Convergence of sequences and series of real numbers; continuity of functions; differentiability, Rolle's theorem, mean value theorem, Taylor's theorem; power series; Riemann integration, fundamental theorem of calculus, improper integrals; application to length, area, volume and surface area of revolution.

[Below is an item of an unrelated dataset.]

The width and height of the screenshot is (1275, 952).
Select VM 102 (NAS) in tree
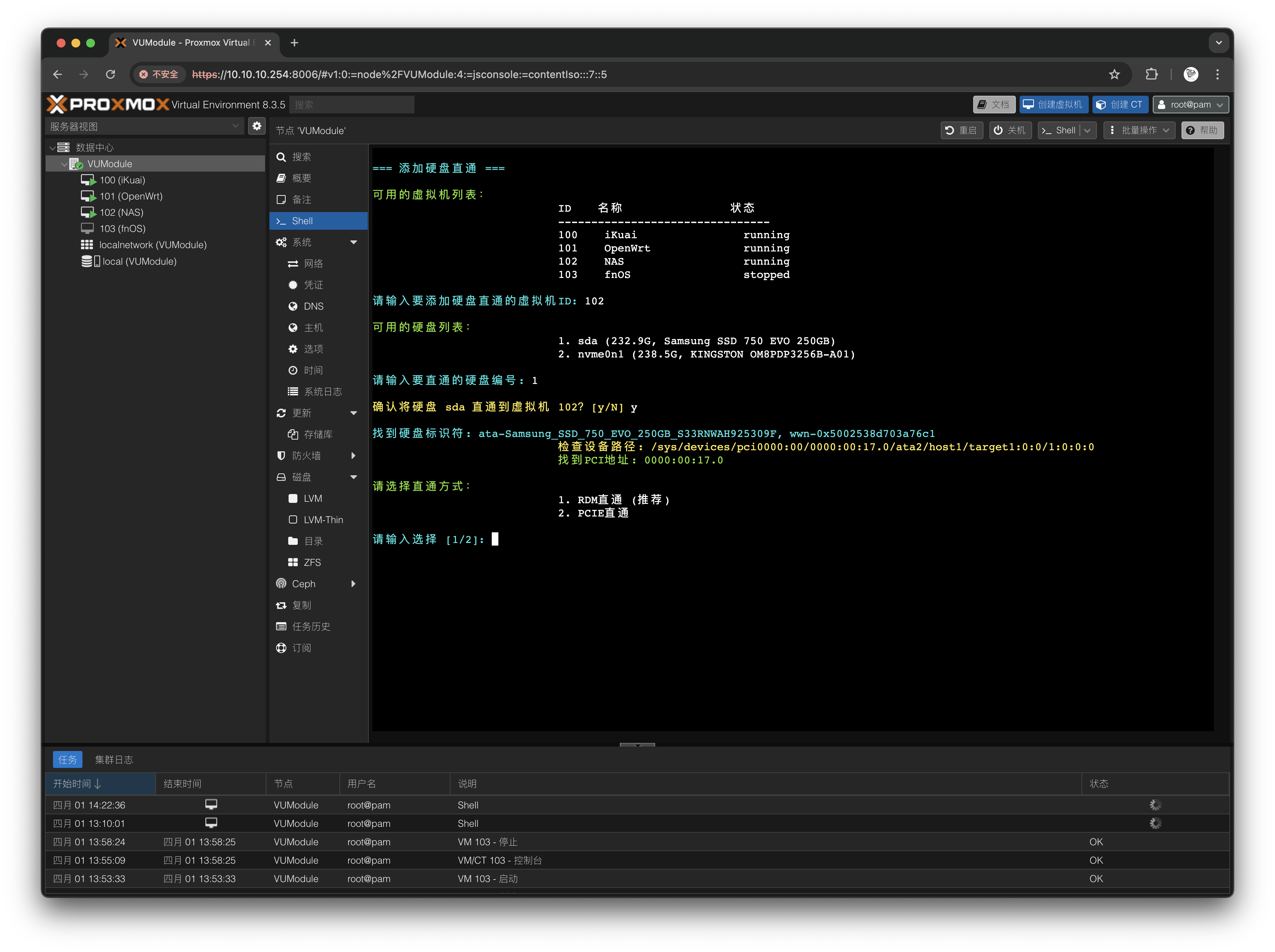[x=121, y=213]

Vector functions of one variable – continuity and differentiability; functions of several variables – continuity, partial derivatives, directional derivatives, gradient, differentiability, chain rule; tangent planes and normals, maxima and minima, Lagrange multiplier method; repeated and multiple integrals with applications to volume, surface area, moments of inertia, change of variables; vector fields, line and surface integrals; Green’s, Gauss’ and Stokes’ theorems and their applications.



1.G. B. Thomas, Jr. and R. L. Finney, Calculus and Analytic Geometry, 9th Edition, Pearson Education India, 1996.



1.R. G. Bartle and D. R. Sherbert, Introduction to Real Analysis, 3rd Edition, Wiley India, 2005.

2.S. R. Ghorpade and B. V. Limaye, An Introduction to Calculus and Real Analysis, Springer India, 2006.

3.T. M. Apostol, Calculus, Volume-2, 2nd Edition, Wiley India, 2003.